From late 1852 he toured, first to Berlin, where his playing was notable enough for him to be heard at court; then to Hamburg, and in 1853 to London, where he played at upper-class salons; then to Ireland and Scotland, and in the winter of 1853 to Paris and to southern France, finally returning to Transylvania. In February 1856 he began a tour lasting a year and a half, to Bucharest, Iași, Ukraine and Russia, including several towns in Siberia. He later visited Prague in 1860 and toured Germany in 1863. He is said to have also visited Korea, China, Japan and Iceland. He died in Breslau (now Wrocław) in 1901.

==Commentaries==
His biographer in Biographisches Lexikon des Kaiserthums Oesterreich (1882) wrote: "As far as Terschak as a flute player is concerned, his playing is soulful, pure in tone, both in forte and piano; there is an inimitable bravura in his decrescendo, the delivery is powerful and plentiful, the sound is immensely sympathetic, the technique is masterful."
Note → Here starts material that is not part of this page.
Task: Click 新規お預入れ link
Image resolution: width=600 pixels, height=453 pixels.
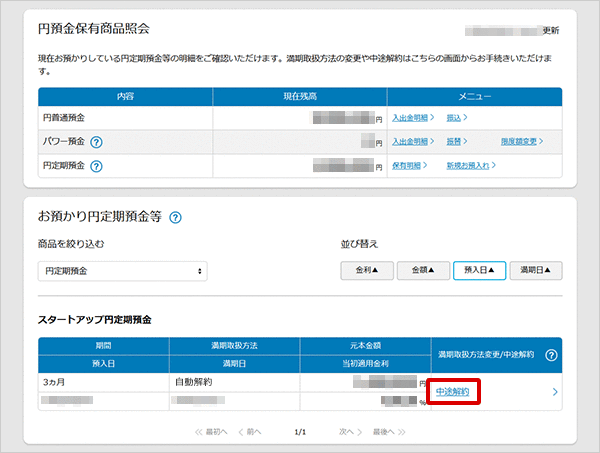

H. Macaulay FitzGibbon, in The Story of the Flute (1914), wrote: "As regards his playing, his power and execution were immense, but his tone was coarse and windy; moreover he was generally out of tune, and in 1878 his attempts to tune with the orchestra at the Crystal Palace so signally failed that he left in disgust. He was a tall, strong, handsome man, but in later life he suffered much from his eyes, and his health broke down."

== Works ==
Terschak wrote a large number of works for the flute. He also wrote vocal and orchestral works, and an opera Thais.

H. Macaulay FitzGibbon (1914) wrote that his flute solos "vary considerably in excellence... and some of his later efforts are more like studies or finger exercises than solos. But many of his earlier compositions (such as Bahillard and La Siréne) are full of ear-haunting melody, and have rarely been equalled. Not only are they admirably written for, and extremely playable on the flute, but also the accompaniments are full and grateful to the pianist."